Desde tiempos prehistóricos ha habido presencia humana en Cantabria. Se calcula que las pinturas de las cuevas de Altamira tienen una antiguedad de 15. 000 años y la existencia de pobladores en la región queda bien atestiguada en muchos otros lugares. Muchos siglos después, los cántabros se establecieron allí. Su fiera resistencia a la ocupación romana llevó a su exterminación.
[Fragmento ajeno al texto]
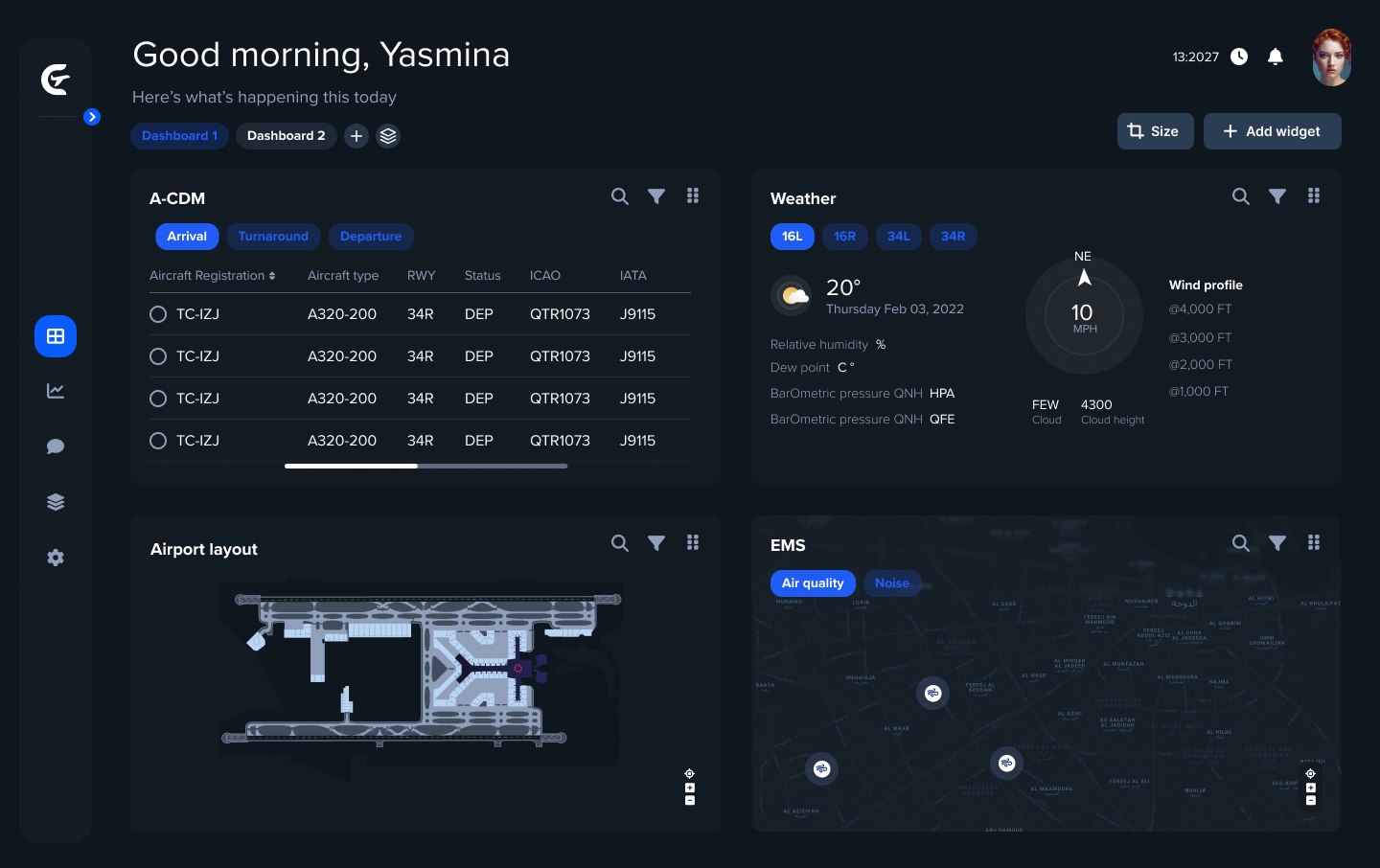Expand the sidebar with the arrow
This screenshot has width=1380, height=868.
[92, 117]
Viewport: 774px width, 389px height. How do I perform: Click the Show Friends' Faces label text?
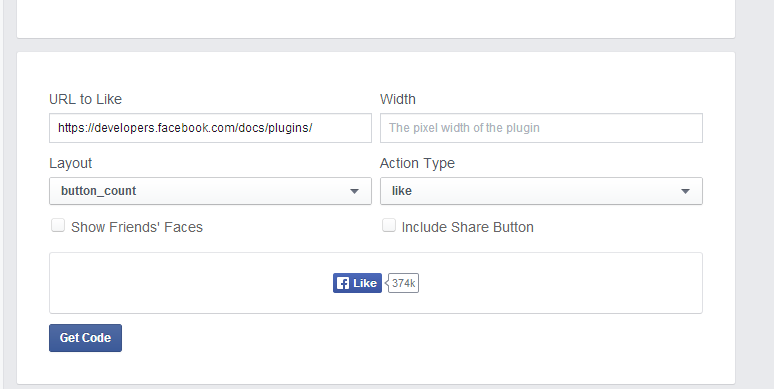click(x=137, y=227)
Durante la Edad Media, los habitantes de la región actuaron como retaguardia de la Reconquista y fueron tambien los fundadores de los enclaves que más tarde formarían Castilla.
Junto con Asturias, esta región fue la última en ser dominada por los romanos, cuya influencia fue muy superficial y restringida, casi por completo, a las zonas correspondientes a las ciudades que fundaron.
Después del año 409, con la desaparición del dominio romano en la península, Cantabria recuperó su independencia, que duraría hasta el 574, con la llegada de los visigodos, que crearon el ducado de Cantabria. Este nombre demostraba la identidad propia de esta zona geográfica aunque, tras un período de confusión, desapareció finalmente durante la Edad Media, cuando la parte oriental fue absorbida por Castilla y la occidental por Asturias.
El establecimiento de la provincia de Santander, ocurrido en 1833, como parte de la reforma territorial de España, dotó a Cantabria de un centro administrativo por primera vez en su historia. Este hecho dio lugar a varias iniciativas durante el siglo XIX.